Almost all of the population wears a mask and socially distances. Just about every small business has closed or restricted their business practices, even while sacrificing their income. But residents deserve to see the scientific modelling that shows the factual data, extrapolations, results, and risks that justify lockdowns and other restrictive actions. Residents deserve better than simple platitudes like “we’re not an island”, “human nature says”, and “this thing could turn on a dime”. A unit that says they follow science should be demonstrating that.

I am not an anti-masker, an anti-vaxxer, or a Covid denier. Covid is real. I wear a mask when I go out. I was vaccinated several weeks ago when my turn came up - and I have to give kudos to the Health Unit for a vaccination process at Memorial Gardens that was extremely well-organized.

I don’t want to “defund” the Health Unit. I am not even completely anti-lockdown; lockdowns have their place in situations. And I appreciate that when we open up it will not be the free-for-all that Dr Zalan describes in Sardinia. However, a measured opening with fewer restrictions should be considered rather than extending complete lockdowns as Dr Zalan seems to be advocating and which have been prevalent in the past. Most of the GTA has been locked down since mid-November, except for 2 weeks, and that area has, through it all, had high caseloads and now overflowing hospitals.

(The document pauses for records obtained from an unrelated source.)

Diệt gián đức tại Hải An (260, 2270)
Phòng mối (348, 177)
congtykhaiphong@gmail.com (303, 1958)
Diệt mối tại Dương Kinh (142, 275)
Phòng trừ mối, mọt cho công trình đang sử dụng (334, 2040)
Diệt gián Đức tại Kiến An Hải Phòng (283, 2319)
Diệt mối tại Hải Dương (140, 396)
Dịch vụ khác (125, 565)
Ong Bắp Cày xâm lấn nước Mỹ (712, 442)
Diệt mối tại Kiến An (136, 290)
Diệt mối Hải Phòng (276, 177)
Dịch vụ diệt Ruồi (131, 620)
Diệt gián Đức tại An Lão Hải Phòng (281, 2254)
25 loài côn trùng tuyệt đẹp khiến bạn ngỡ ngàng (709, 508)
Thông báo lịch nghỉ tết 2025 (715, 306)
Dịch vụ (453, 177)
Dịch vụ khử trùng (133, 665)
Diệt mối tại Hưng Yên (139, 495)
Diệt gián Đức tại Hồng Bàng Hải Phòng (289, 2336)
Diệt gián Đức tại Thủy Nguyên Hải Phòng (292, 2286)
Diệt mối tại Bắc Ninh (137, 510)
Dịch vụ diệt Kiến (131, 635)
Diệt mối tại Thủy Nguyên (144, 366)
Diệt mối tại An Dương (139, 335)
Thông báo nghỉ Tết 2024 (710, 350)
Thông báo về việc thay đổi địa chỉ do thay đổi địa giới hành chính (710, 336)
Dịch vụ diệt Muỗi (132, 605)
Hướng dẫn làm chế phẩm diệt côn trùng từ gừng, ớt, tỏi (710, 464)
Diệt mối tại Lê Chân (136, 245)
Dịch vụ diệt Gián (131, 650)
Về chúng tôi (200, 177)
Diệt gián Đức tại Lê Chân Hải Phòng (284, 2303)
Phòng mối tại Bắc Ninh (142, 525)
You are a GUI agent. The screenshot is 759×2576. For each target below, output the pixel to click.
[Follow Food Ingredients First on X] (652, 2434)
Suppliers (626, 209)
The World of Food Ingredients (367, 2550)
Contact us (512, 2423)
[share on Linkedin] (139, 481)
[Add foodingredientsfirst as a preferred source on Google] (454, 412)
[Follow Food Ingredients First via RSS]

It seems obvious that lockdowns are not a panacea nor completely effective. If lockdowns and other extreme restrictions are taken by the Health Unit and community leaders, these actions should be supported and justified by actual relevant scientific data; and this information is shared with residents of the health unit area. When leaders are not completely honest, not completely truthful, and not completely transparent they will lose public trust and their ability to lead, and then, even when they are right, they may not be heeded.